Evals Are a Feedback Loop, Not a Score

What the best agent teams in 2026 know about measuring their systems

May 20, 2026

Evals Are a Feedback Loop, Not a Score

Most teams I talk to treat evals like a test suite. You build the agent, write some tests, watch it pass them, ship it. Done.

That model is wrong — and it's why so many agents plateau after the first sprint.

Evals are not a scoreboard. They're a training signal. Your agent will hill-climb on whatever you give it to optimize for. If your evals don't encode the real behavior you want — not the proxy, not the offline approximation, the actual thing your users need — you'll ship an agent that passes your tests and fails your users.

Here's what I've learned building agents in production, and what the field is converging on in 2026.

1. Evals are the substrate

"Evals are the substrate that determines what your agent does in production. They're training data for agents because we literally fit our agent to pass Evals via hill-climbing algorithms and human edits to pass failure modes. Once you get your agent into users hands, the eval generation loop compounds."

The word "substrate" is doing real work here. Not tests. Not benchmarks. Substrate — the medium in which something grows.

Your agent grows to fit its evals. Every prompt edit, every tool tweak, every model swap — you measure the result against your evals and keep what passes. That's hill-climbing. It's happening whether you've named it or not.

The question isn't whether you're hill-climbing. It's whether you're climbing the right hill.

I've built systems where the eval was a holdout dataset — historical labels, frozen in time. We got very good at predicting the past. The metric looked great. Production results were flat. The hill we climbed wasn't the hill that mattered.
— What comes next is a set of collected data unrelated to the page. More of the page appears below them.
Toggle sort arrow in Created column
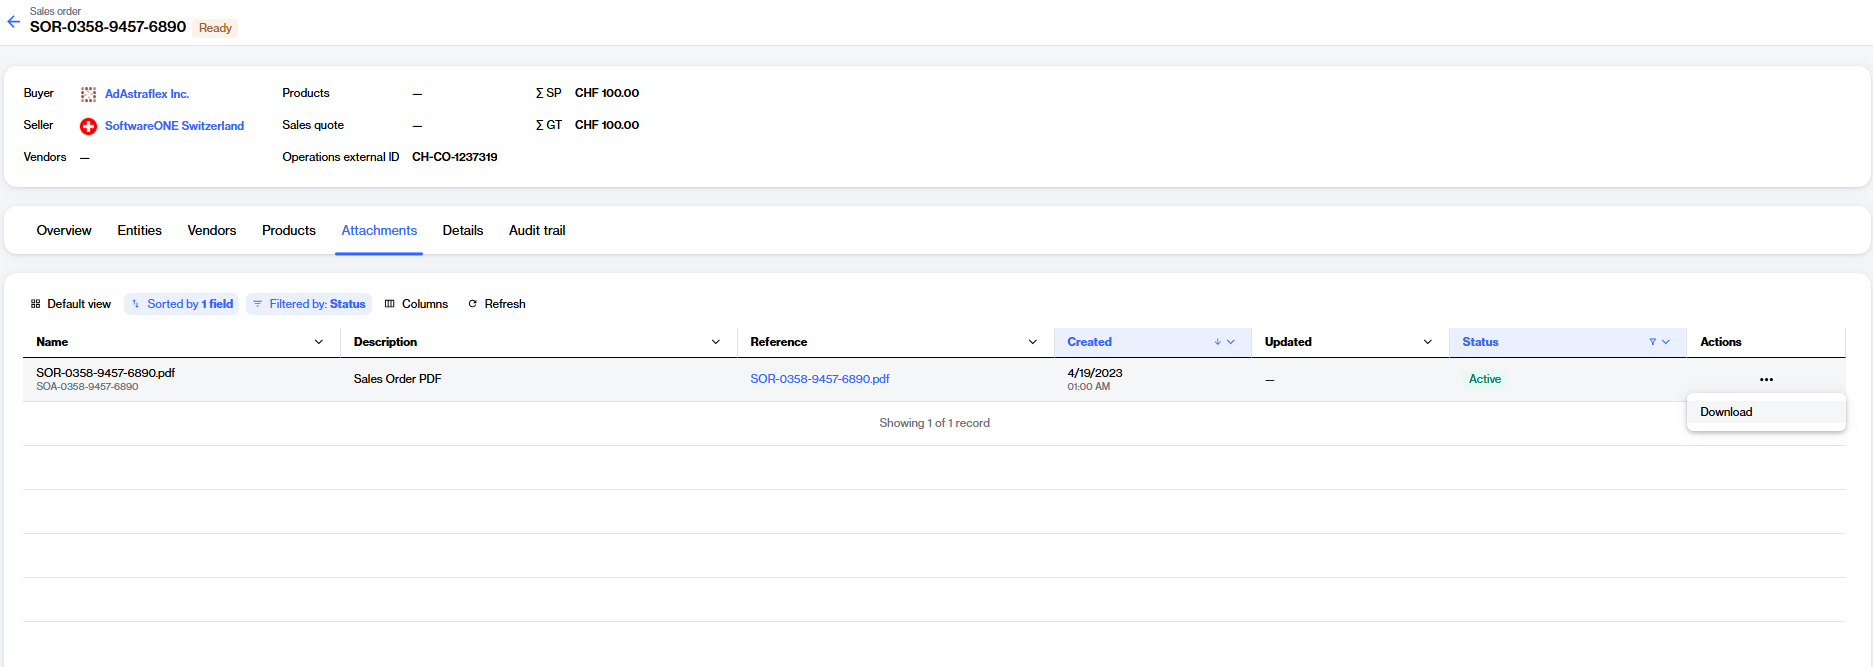The height and width of the screenshot is (667, 1873). coord(1217,342)
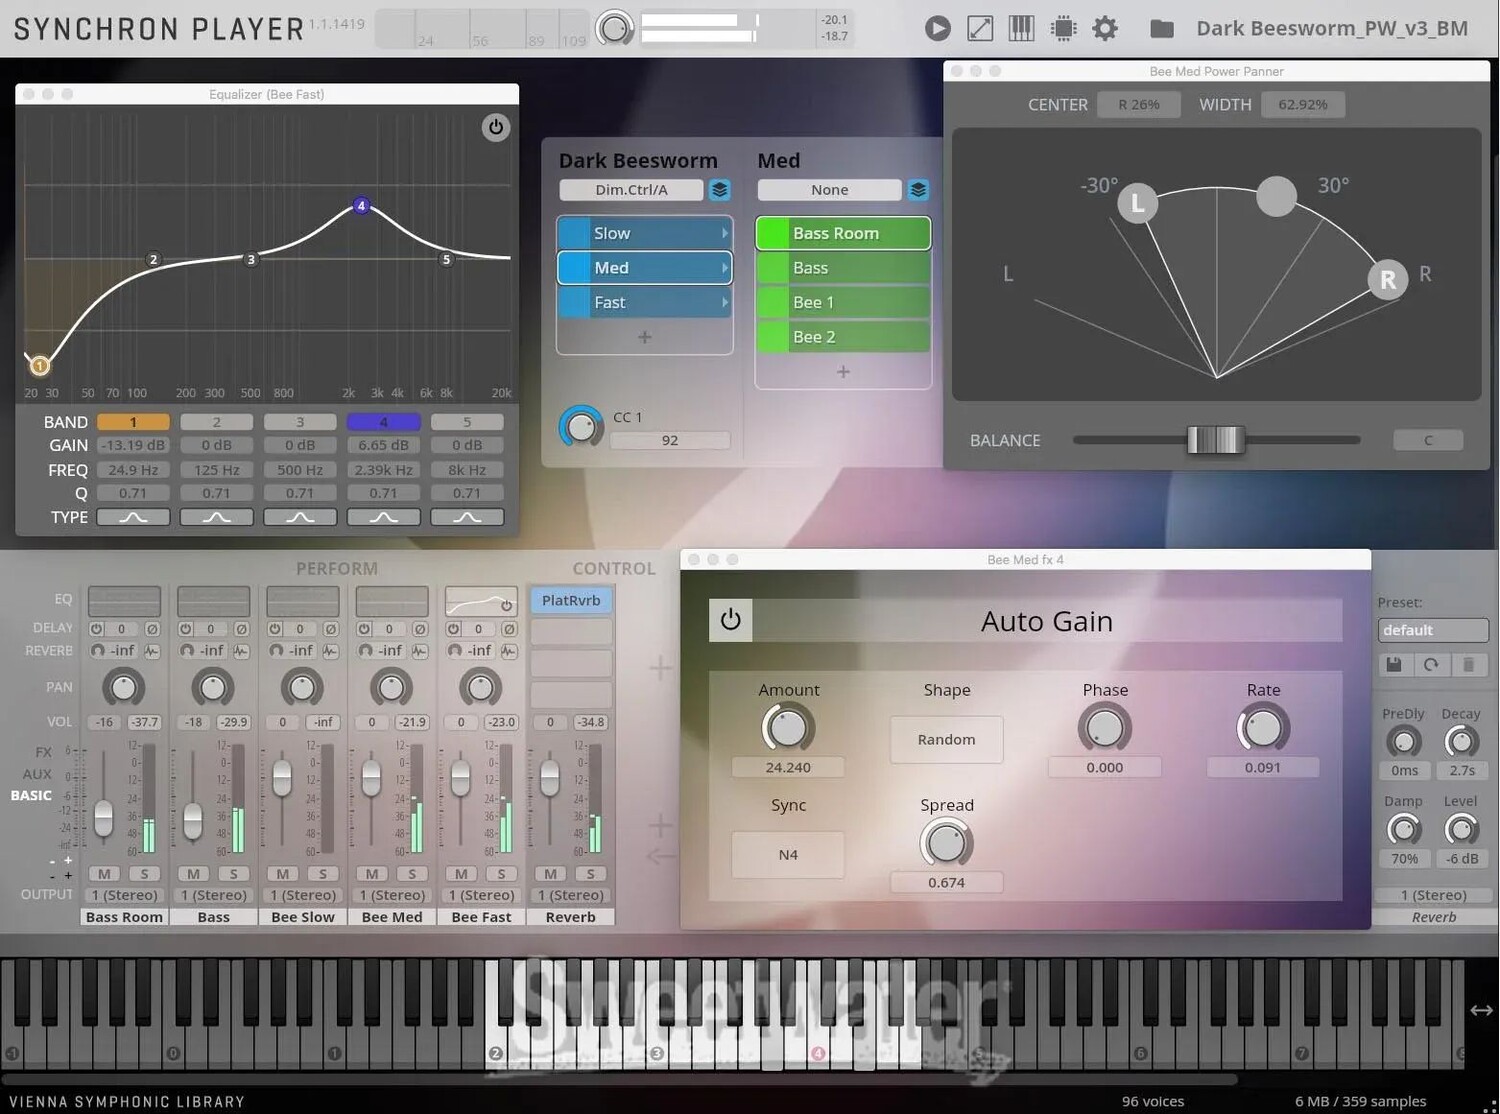
Task: Mute the Bass Room channel
Action: 104,874
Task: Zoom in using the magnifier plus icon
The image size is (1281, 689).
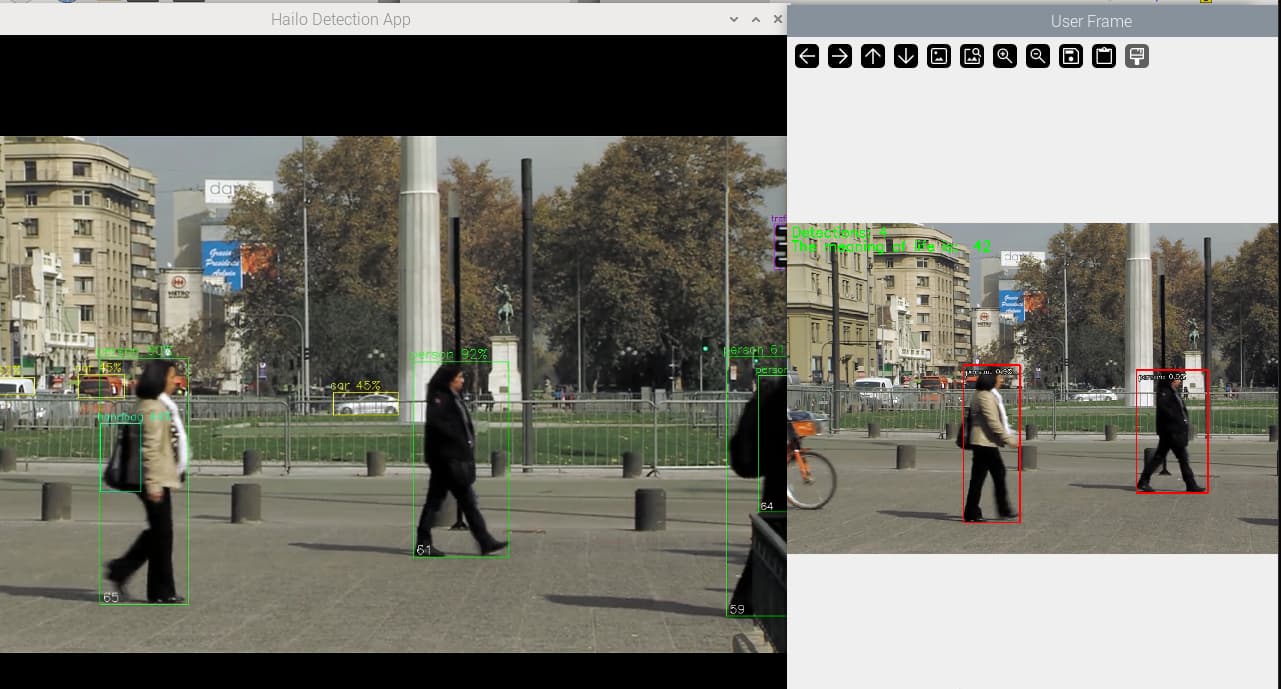Action: point(1005,56)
The gap between "passes offline evals" and "works in production" is exactly the gap between the frozen labels you have and the live behavior you actually care about. A user who asks a follow-up because the first answer was wrong — that's signal. A document that fails to extract correctly — signal. A recommendation that gets ignored — signal. None of those were in my eval set at first.

The moment you wire those production signals back into your evals, the hill changes shape. And the agent starts improving at what you actually care about.

2. Hill-climbing is the mechanism

"This harness optimization process is becoming much more agent driven with humans reviewing and curating evals/rewards to hill climb on. Evals are a moat and thus data to produce evals is a moat. Especially true for vertical agent companies. This is because agents can fit to most Eval sets today."

Here's the operational picture: you have an agent, you have a harness — the runtime, tools, prompts, skill definitions. You run the agent against your eval set. Some pass, some fail.

For failures, you do one of three things:

Edit the prompt
Change a tool definition
Add the failure as a new eval case

Then you run again. That loop — run → fail → edit → run — is hill-climbing. The harness is the surface you're optimizing over.

What I've found is that curation is the hardest part. It's easy to write a hundred evals. It's hard to write evals that are:

Representative of what users actually encounter (not what you imagine they encounter)
Sensitive enough to distinguish genuinely good responses from superficially good ones
Robust enough not to be gamed by surface changes

In document processing systems I've worked on, the best evals came from the failure queue — messages that failed in production, got stuck, or produced wrong output. Those aren't hypothetical edge cases. They're real ones. Each is a new data point about exactly where the agent breaks.

That failure queue is your eval generator, if you treat it as one.

3. The compound loop

"new goal unlocked: grind so everyone forgets what a harness is and they just tell us what their agent needs to do, and we just chef it all together for them (harness + evals + envs + infra + observability + self-improvement + good-vibes)"

The vision here is compounding. Not just "evals improve the agent" — evals improve the agent → the improved agent reaches users → users surface new failure modes → those become new evals → the agent improves again.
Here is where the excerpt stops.